Tag: Female Saints

  • Muirgen The Mermaid Saint, January 27

    The entry in the Martyrology of Donegal at January 27 must rank as one of the strangest notices ever recorded of a holy woman:
    27. F. SEXTO KAL. FEBRUARII. 27
    MUIRGHEIN : i.e., a woman who was in the sea, whom the Books call Liban, daughter of Eochaidh, son of Muireadh ; she was about three hundred years under the sea, till the time of the saints, when Beoan the saint took her in a net, so that she was baptized, after having told her history and her adventures.
    The earlier calendar of Saint Oengus also records Muirgen on 27th January:
    F. vi. kl. My God loved Muirgen,
    A miraculous triumphant being ;
    They achieved bright victories in presence of kings
    Agna and Conx, virgins.
    and the holy virgin, Murgeilt, is commemorated at the vi. of the February Kalends, i.e. the 27th of January, in the Scottish Kalendar of Drummond.
    She also features in the Annals of the Four Masters:
    The Age of Christ, 558.
    In this year was taken the Mermaid, i.e. Liban, the daughter of Eochaidhn, son of Murieadh, on the strand of Ollarba, in the net of Beoan, son of Inli, the fisherman of Comghall of Beannchair.
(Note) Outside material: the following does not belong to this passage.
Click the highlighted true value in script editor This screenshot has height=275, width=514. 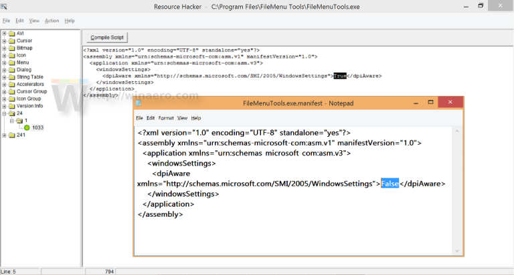[340, 76]
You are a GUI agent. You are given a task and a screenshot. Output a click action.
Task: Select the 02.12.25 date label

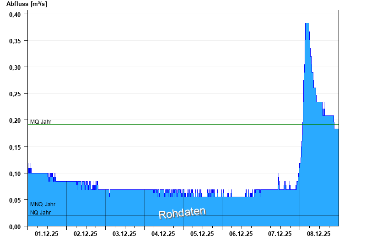pos(86,234)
    A footnote adds ‘Her capture as a mermaid is set down in the Annals of Ulster under the year 571: “Hic anno capta est in Muirgheilt”
    The legend of Muirgen is found in the Lebor na h-Uidri or Book of the Dun Cow. It tells the story of how the woman Liban was transformed into the saint Muirgen and establishes the setting as the north-eastern part of Ireland around what is now Larne, County Antrim:
    This Liban was the daughter of Eochaidh, from whom Loch Eathach, or Lough Neagh, was named, and who was drowned in its eruption [A. D. 90], together with all his children, except his daughter Liban, and his sons Conaing and Curnan. Liban, was preserved from the waters of Lough n-Eachach for a full year, in her grianan, [palace] under the lake. After this, at her own desire, she was changed into a salmon, and continued to traverse the seas till the time of St. Comhgall of Bangor. It happened that St. Comhgall dispatched Beoan, son of Innli, of Teach-Dabeoc, to Rome, on a message to Pope Gregory [Pope, A. D. 599-604], to receive order and rule. When the crew of Beoan’s currach were at sea, they heard the celebration of angels beneath the boat. Liban, thereupon, addressed them, and stated that she had been 300 years under the sea, adding that she would proceed westward and meet Beoan, that day twelvemonths, at Inbher-Ollarbha [Larne], whither the saints of Dalaradia, with Comhgall, were to resort. Beoan, on his return, related what had occurred, and, at the stated time, the nets were set, and Liban was caught in the net of Fergus of Miliuc; upon which she was brought to land, and crowds came to witness the sight, among whom was the Chief of Ui Conaing. The right to her being disputed by Comhgall, in whose territory,-and Fergus, in whose net,-and Beoan, in promise to whom,-she was taken, they prayed for a heavenly decision; and the next day two wild oxen came down from Carn-Airend; and on their being yoked to the chariot, on which she was placed, they bore her to Teach-Dabeoc, where she was baptized by Comhgall, with the name Muirgen i.e. Born of the sea, or Muirgeilt i.e. traverser of the sea. Another name for her was Fuinchi.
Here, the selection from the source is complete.